Mäeutik ist jedoch keine Reduktion von Pflegesachverstand auf die Intuition. Es verhält sich eher umgekehrt. Das Handeln von Pflegenden ist auf ihr eigenes, individuelles Pflegetalent in Kombination mit (oft) unbewusster Kompetenz und integrierter Erfahrung zurückzuführen. Mäeutik soll eine Entdeckungsreise in den Erfahrungsbereich von Pflegenden sein, eine Suche nach ihren Überlegungen während der individuellen Pflege und Betreuung von Bewohnern oder Patienten. Das Ziel ist, eine Sprache zu entwickeln, damit die Pflegenden ihre Entscheidungen und Erfahrungen in Worte fassen können. Diese Sprache und die dazugehörigen Begriff1lichkeiten brauchen sie, damit sie miteinander – im Team – ihre Einfälle, Erfahrungen, Gedanken und Ideen austauschen können. Nur dann ist es möglich, sich von allzu individuellen Ansichten, Normen und Werten zu befreien (oder befreien zu lassen) und eine gemeinsam getragene Handlungs- oder Herangehensweise zu entwickeln. Bei diesem Austausch sind das schon vorhandene Pflegewissen und womöglich sogar Kenntnisse aus der Pflegewissenschaft eine Quelle. Das heißt jedoch nicht, dass Pflegekräfte sich fügsam und demütig an die gemeinsam formulierten Herangehensweisen oder an die „Wissenschaft“ wie an bindende Vorschriften halten müssten. Nach eigener Beurteilung der Situation handeln sie immer wieder individuell und lassen sich dabei von der jeweils bewusst gewordenen Kompetenz leiten.
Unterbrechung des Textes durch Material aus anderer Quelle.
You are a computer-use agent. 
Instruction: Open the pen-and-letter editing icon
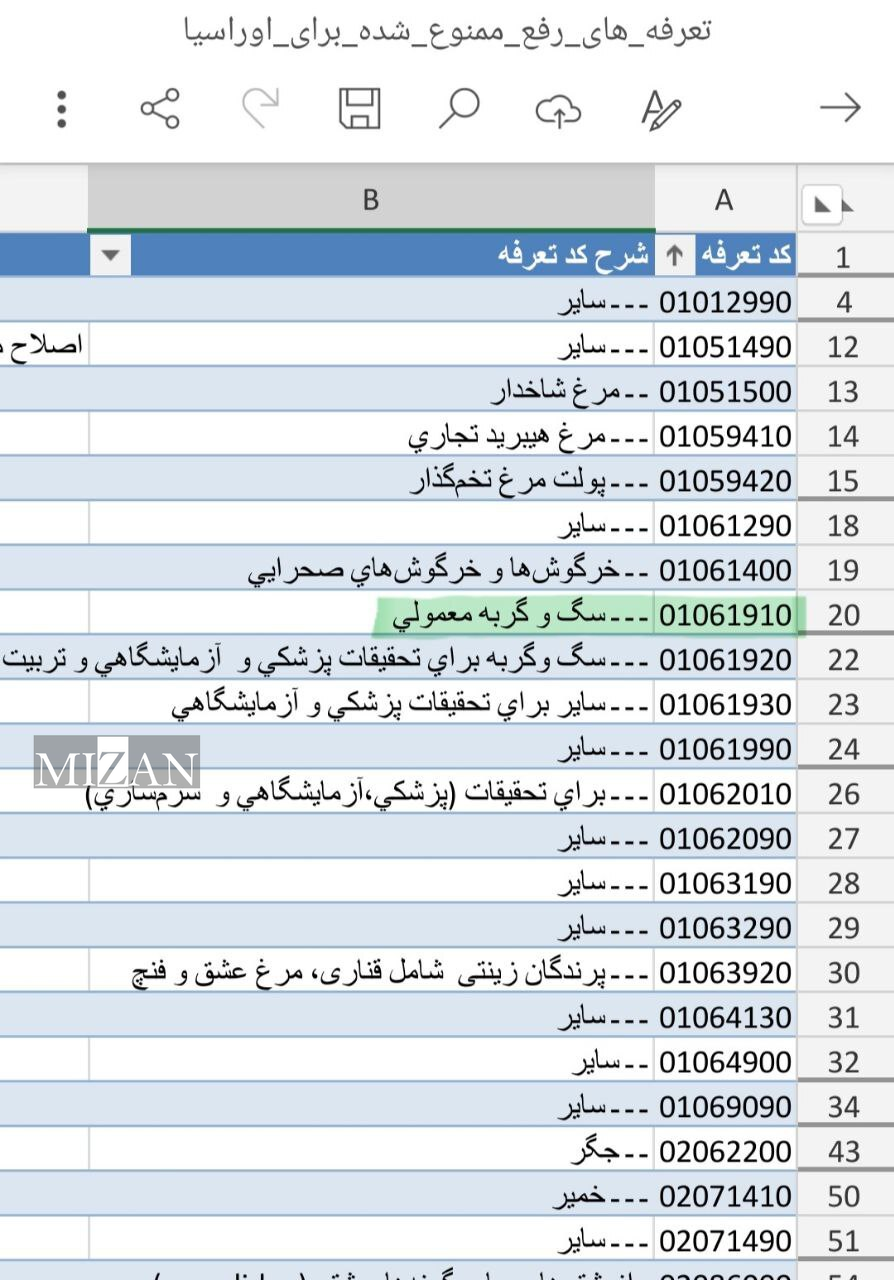[x=660, y=108]
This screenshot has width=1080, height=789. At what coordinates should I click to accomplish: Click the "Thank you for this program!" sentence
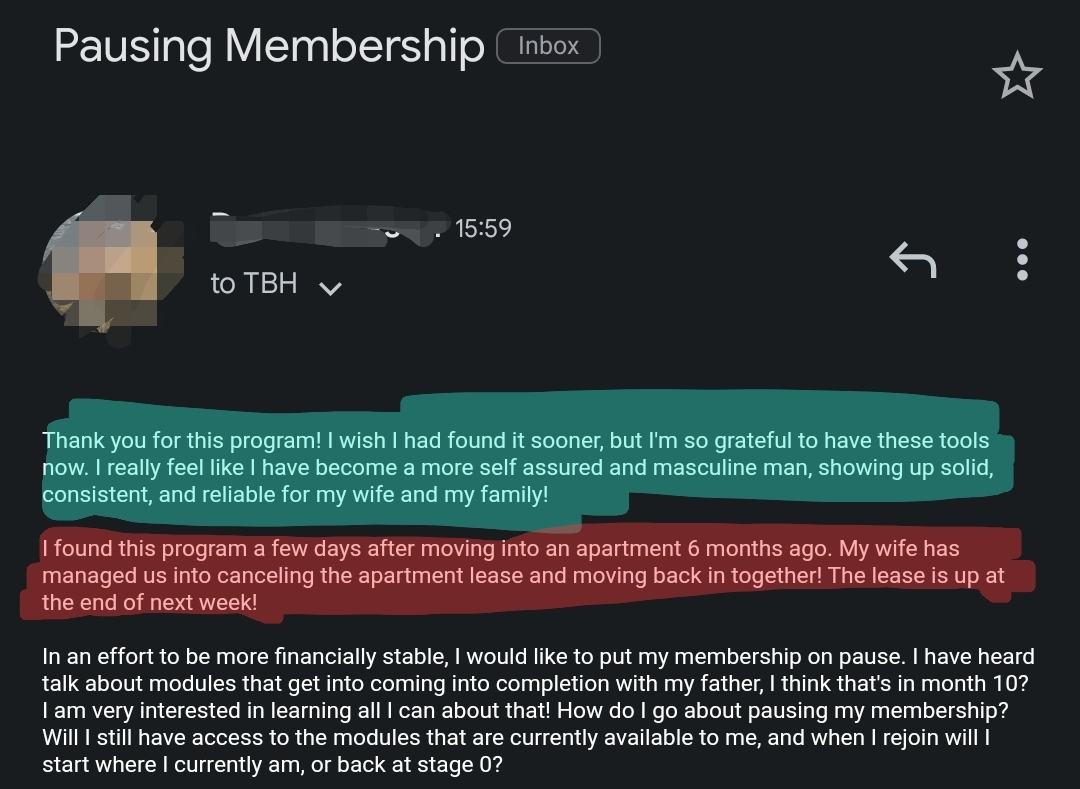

Bewusste Kompetenz oder Professionalität heißt „das Vermögen, authentisch und kreativ zu beobachten, darauf zu reagieren und wenn nötig zu handeln, und dieses Verhalten anschließend in Worte fassen und begründen zu können“ (van der Kooij, 2003a; van der Kooij, Meyenburg, 2003b; van der Kooij, 2007). Nicht nur Psychologen, Ärzte und Sozialarbeiter sind in diesem Sinne professionell, auch Pflegekräfte sind es. Voraussetzung dafür ist, dass sie reflektiert handeln und sprachlich einen Zugang zu ihren eigenen und spezifischen Fachkenntnissen und Fertigkeiten haben.